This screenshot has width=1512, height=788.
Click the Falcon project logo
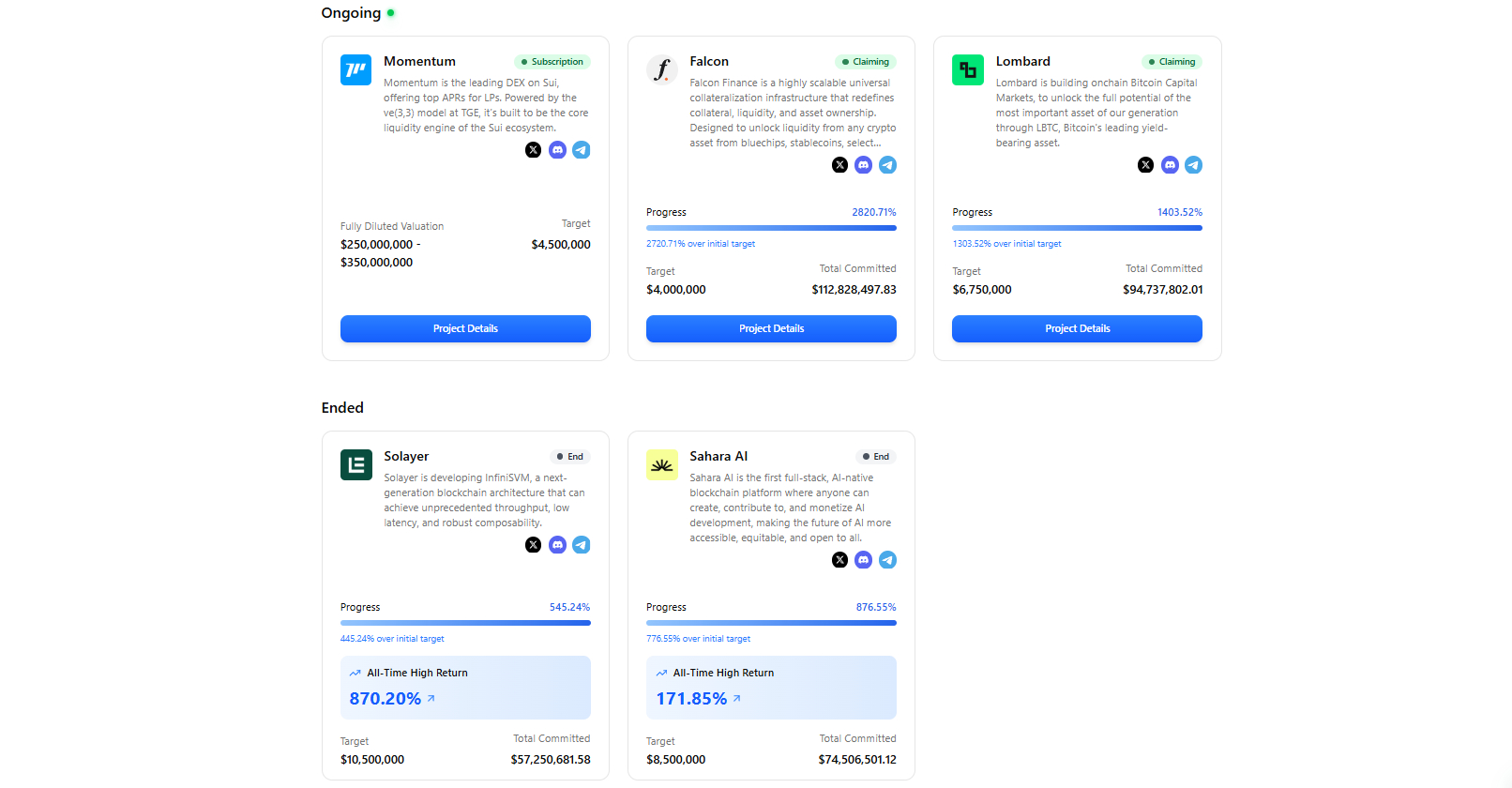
------------------------------------------------------------------------
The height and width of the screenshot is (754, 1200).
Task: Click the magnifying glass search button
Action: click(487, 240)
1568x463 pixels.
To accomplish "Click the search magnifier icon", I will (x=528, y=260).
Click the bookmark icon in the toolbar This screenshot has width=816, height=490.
------------------------------------------------------------------------
Show every line of the records above that contains the word "This".

This screenshot has width=1512, height=788.
Click the bookmark icon in the toolbar This screenshot has width=816, height=490.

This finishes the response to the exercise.